My SP for "The 4400" is set to record First-run only and has had no problems since the show debuted 4 years ago. I use a Samsung 80 hr. Series 2 DirecTiVo.

If you're using First-run only, the TiVo is "seeing" these shows as repeats for some reason. If these shows air reliably at the same time every day or week, a repeating Manual Recording SP (like the one I set-up for The Daily Show, with its notoriously bad guide data) may be your best bet


----------



## Clark Kent (May 1, 2007)

I guess that's a way to solve the problem, but it doesn't answer the question. Why does it happen?


----------



## spanishannouncetable (Apr 23, 2002)

There is hidden data in the guide info that TiVo software looks for when sorting and scheduling programs. If this data is incorrect (flagged as "not a new show") TiVo has no way of knowing that it's bad and indexes it accordingly. If there's no specific episode data TiVo treats it as a new show by default and schedules it to be on the safe side.

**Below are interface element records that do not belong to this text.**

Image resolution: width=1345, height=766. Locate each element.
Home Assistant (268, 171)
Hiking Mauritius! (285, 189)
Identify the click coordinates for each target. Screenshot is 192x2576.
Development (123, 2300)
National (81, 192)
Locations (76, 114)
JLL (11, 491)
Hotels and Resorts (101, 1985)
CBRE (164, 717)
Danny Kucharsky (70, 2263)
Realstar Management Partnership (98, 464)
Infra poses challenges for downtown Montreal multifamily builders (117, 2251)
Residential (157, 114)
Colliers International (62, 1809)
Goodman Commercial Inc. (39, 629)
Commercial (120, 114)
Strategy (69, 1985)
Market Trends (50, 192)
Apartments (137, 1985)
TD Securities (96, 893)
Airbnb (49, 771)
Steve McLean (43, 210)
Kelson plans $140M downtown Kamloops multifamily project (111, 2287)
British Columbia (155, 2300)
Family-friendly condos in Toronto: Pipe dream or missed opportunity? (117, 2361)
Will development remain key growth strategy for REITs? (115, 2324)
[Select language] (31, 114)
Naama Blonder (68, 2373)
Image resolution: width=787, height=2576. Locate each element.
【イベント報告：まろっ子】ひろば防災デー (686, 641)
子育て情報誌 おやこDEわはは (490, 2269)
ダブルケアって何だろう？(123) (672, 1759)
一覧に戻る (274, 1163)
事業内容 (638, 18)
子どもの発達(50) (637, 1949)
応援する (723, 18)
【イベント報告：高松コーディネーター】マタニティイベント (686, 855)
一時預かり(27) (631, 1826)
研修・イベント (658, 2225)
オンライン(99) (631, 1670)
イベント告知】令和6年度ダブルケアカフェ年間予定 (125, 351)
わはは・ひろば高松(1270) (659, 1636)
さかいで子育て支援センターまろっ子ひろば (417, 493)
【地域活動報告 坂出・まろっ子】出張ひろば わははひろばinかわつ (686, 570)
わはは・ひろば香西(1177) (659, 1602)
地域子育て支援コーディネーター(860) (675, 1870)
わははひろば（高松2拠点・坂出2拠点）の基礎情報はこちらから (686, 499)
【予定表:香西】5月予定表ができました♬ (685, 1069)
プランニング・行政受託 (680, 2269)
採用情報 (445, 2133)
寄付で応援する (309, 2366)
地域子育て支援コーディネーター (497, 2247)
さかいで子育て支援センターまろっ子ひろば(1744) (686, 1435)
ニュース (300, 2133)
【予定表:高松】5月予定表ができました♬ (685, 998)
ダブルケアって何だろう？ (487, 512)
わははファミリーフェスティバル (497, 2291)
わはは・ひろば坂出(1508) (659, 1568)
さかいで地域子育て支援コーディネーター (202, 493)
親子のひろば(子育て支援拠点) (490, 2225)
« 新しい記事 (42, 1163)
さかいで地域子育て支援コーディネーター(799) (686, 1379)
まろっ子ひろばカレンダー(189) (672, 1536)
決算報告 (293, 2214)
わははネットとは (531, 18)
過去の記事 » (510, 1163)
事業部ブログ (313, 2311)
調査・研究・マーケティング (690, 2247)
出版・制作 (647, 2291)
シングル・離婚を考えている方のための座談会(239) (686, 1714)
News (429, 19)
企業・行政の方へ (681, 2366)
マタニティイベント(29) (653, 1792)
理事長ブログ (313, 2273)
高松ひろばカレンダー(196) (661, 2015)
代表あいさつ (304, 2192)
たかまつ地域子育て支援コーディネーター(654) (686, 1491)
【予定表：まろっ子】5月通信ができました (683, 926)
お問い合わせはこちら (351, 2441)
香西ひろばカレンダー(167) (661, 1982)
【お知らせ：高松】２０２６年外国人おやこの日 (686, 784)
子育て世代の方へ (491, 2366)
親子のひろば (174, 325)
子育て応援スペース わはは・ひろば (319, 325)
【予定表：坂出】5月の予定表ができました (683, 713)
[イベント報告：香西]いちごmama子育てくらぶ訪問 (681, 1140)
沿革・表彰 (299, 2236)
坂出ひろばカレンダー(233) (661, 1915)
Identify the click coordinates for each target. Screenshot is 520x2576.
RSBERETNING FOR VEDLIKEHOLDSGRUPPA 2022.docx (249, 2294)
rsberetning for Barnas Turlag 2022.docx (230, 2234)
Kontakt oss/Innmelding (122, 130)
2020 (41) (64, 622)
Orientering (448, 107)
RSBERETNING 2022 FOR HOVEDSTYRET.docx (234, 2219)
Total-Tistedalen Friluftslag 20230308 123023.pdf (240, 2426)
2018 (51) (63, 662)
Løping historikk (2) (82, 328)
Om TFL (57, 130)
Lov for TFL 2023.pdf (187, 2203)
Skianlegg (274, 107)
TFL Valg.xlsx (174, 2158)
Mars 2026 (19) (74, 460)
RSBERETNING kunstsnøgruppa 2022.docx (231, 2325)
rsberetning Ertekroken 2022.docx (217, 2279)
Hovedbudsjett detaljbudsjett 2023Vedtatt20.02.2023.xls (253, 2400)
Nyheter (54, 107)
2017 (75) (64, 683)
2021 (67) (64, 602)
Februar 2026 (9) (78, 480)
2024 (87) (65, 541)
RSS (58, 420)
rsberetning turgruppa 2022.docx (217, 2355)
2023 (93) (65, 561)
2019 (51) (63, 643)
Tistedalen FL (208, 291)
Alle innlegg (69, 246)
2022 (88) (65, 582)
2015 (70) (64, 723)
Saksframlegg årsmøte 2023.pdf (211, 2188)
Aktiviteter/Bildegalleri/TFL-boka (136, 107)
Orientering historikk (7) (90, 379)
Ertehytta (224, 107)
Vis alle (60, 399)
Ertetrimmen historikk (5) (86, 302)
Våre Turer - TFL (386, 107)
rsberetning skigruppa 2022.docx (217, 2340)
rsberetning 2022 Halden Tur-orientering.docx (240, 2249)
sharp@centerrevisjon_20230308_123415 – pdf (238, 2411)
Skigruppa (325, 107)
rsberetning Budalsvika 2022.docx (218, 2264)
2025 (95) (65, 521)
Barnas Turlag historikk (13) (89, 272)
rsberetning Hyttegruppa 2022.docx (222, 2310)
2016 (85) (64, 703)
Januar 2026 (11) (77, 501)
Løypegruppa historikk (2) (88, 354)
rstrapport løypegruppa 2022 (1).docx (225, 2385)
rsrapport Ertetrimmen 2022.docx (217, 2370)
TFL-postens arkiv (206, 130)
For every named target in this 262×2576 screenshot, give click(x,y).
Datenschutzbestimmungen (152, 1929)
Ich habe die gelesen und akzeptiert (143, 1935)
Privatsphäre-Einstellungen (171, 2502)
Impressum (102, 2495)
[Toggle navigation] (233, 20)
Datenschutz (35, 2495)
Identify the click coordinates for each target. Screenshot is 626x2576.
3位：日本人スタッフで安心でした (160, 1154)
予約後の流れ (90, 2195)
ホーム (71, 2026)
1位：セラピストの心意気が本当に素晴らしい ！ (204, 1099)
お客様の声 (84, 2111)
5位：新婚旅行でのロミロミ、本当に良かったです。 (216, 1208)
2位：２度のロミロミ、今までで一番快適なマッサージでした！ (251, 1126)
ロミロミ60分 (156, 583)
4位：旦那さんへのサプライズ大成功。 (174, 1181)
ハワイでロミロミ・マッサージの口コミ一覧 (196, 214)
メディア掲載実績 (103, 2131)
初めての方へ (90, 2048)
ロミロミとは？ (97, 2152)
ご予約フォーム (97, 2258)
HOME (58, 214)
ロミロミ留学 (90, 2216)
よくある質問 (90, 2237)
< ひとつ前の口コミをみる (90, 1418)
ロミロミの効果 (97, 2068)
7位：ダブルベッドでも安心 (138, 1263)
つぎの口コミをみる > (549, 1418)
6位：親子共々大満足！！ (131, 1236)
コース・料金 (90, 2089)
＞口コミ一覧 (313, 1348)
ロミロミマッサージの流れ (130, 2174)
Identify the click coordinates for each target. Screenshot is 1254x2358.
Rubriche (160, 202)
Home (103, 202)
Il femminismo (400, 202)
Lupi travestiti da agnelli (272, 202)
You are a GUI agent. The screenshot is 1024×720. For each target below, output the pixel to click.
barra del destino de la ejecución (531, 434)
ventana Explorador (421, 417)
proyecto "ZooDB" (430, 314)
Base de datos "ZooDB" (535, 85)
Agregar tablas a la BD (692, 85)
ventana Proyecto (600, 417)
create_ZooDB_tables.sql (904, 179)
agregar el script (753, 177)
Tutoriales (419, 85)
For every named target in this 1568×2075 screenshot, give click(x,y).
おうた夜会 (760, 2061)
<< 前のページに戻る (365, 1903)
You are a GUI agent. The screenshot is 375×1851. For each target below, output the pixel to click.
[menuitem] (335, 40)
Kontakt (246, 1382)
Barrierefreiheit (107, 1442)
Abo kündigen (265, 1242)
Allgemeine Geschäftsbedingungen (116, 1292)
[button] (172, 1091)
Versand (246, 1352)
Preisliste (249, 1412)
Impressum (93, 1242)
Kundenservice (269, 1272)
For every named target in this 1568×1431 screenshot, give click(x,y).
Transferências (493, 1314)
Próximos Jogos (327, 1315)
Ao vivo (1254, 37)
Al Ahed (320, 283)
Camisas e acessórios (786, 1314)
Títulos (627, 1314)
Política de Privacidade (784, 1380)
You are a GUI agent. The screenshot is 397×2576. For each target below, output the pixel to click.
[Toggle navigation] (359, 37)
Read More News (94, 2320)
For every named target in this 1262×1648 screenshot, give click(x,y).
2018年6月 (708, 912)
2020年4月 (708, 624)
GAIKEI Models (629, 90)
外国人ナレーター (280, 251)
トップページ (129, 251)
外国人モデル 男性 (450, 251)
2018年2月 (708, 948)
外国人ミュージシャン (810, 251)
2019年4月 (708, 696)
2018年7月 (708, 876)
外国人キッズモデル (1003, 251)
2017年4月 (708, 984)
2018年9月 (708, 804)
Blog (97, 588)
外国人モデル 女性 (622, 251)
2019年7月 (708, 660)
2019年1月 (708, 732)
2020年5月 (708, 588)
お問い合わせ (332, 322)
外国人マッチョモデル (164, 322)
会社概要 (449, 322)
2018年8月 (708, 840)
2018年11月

Mishandled guide data from the channel itself or Tribune is usually the culprit. TiVo can only sort what it gets : Garbage In = Garbage Out. You could try clearing all the guide data from the hard drive then having it download and rebuild your To Do list from scratch, but this would take a while and if the data is still wrong TiVo wouldn't know it. You could also let it schedule multiple recordings then manually delete all the unwanted recordings from the To Do list in advance.


----------



## Clark Kent (May 1, 2007)

Thanks for that. Only trouble there is that it might jam up the memory. I might have to go with your manual recording option.


----------